The DRC is open to all children’s hospitals in the United States and U.S. Territories with the goal of assessing and expanding disaster response capacity in hospitals and creating a forum for a network of children’s hospitals to drive a coordinated response in a disaster or pandemic. The work is geared to meet the needs of the individual children’s hospital and its level of preparedness and response capacity.

This collaborative runs from September 2024 through June 2026. Participants can expect to dedicate approximately 5 to 8 hours per month to collaborative activities, including learning sessions, team project work, and a tabletop exercise and drills to test effectiveness of plans and project goals with tools provided.

The DRC will encourage teams to implement a project to assess and improve pediatric disaster response capability and capacity by choosing to work on one of the following four pediatric-specific disaster response focus areas (based on The Emergency Medical Services for Children Innovation and Improvement Center (EIIC) Disaster Checklist:

  • Evacuation
  • Pediatric patient tracking and family reunification
  • Pediatric surge capacity
  • Triage, infection control, decontamination

Participating children’s hospital teams will be offered options to attend collaborative educational and networking sessions, meet with teams working on similar topics, exchange ideas, refine best practices, and learn from PPN experts. Ultimately, teams can monitor and track progress through tabletop exercises and drills.

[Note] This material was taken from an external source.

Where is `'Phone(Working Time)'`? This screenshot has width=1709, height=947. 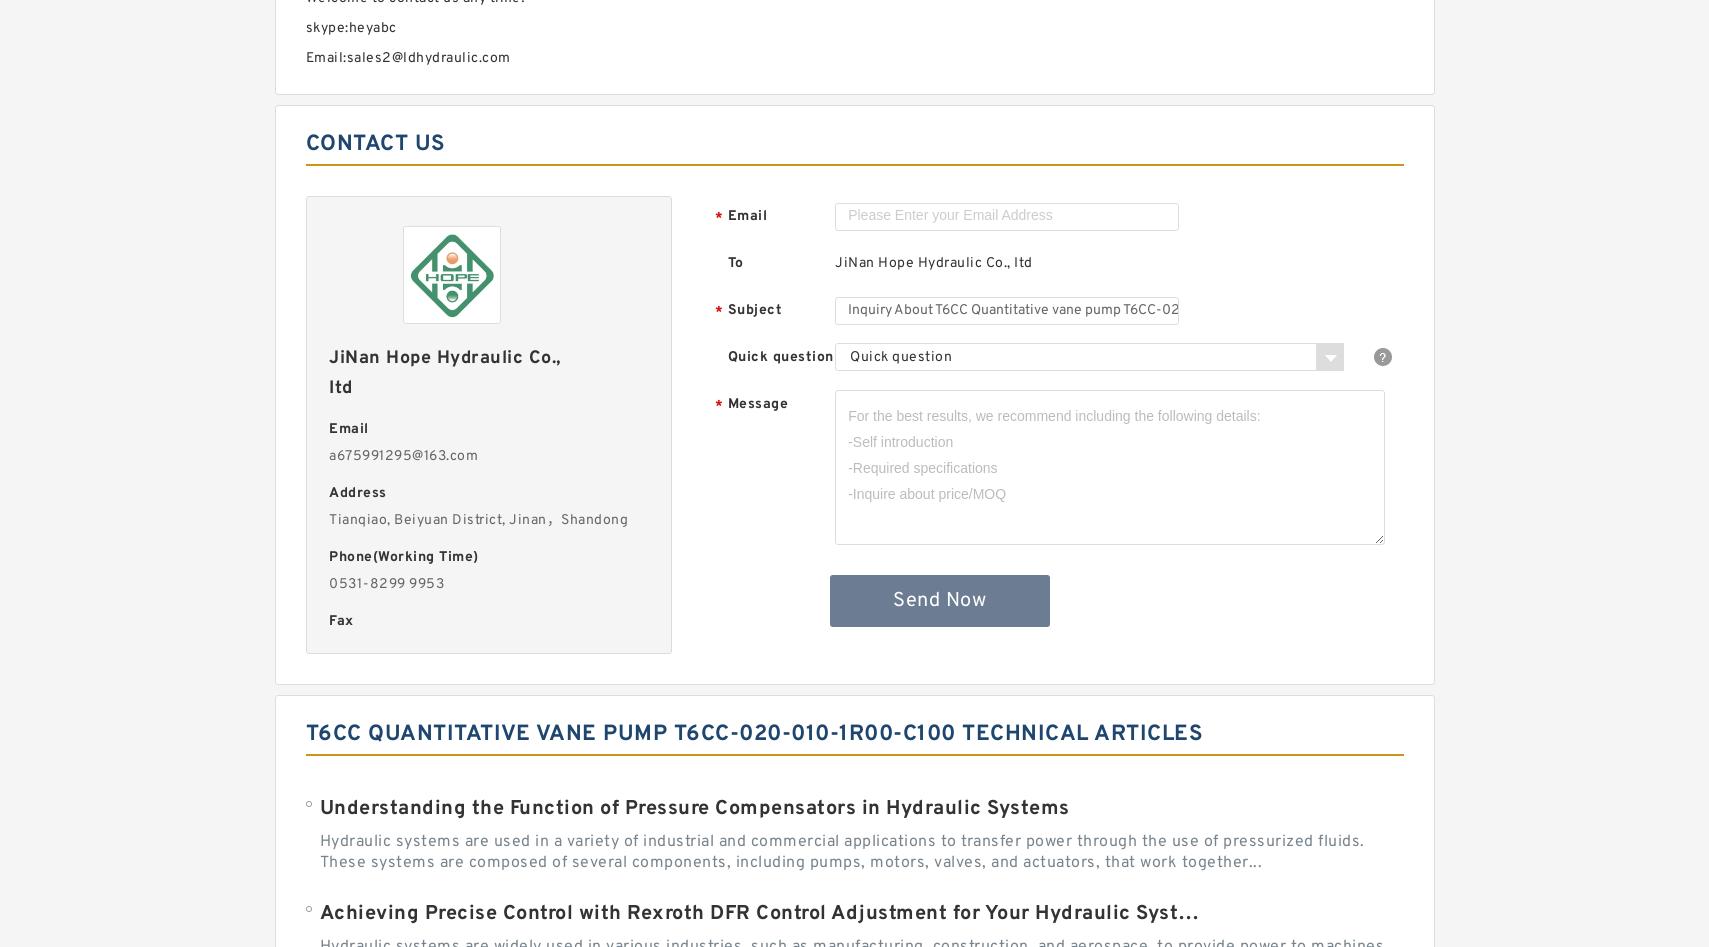
'Phone(Working Time)' is located at coordinates (402, 556).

We encourage teams to have a minimum of at least two members to be able to share the work and offer diverse perspectives. A larger team allows for additional support and works best.

Team members may include the following: emergency/disaster management professionals, medical directors, emergency coordinators, paramedics, physicians, nurses, social workers, managers, mental and behavioral health professionals, representatives from hospital operations, security, quality/performance improvement, and public relations. Teams can include external members (e.g., community hospital and/or Healthcare Coalition representatives along with an EMSC State Partner Program Manager) if this approach will add value to project work.

Monthly virtual sessions will focus on critical topics, quality improvement strategies, and consensus-driven approaches.

The DRC session cadence includes:

Phase One – First 6 months will include an overview of the structure of the collaborative, an introduction of what can be achieved by focusing on each of the four focus areas identified above, and details on using a tabletop exercise and a pre- and post- drill to capture achievements and improvements.

Phase Two – Two of each three-month quarters will allow the hospitals that select a focus area to meet with other hospitals that have chosen the same topic to improve upon. The third session of each quarter will bring all collaborative participants together to learn from each other’s plans and efforts. This cadence will repeat and evolve over time.

Phase Three – Options for children’s hospital teams to report on project improvements, along with any barriers will be incorporated into the sessions, along with options to operate at a regional level, including observation of and involvement in exercises and drills.

The DRC aims to support PPN in efforts to form a sustainable network of children’s hospital leaders who strategically participate in pediatric disaster planning and response efforts.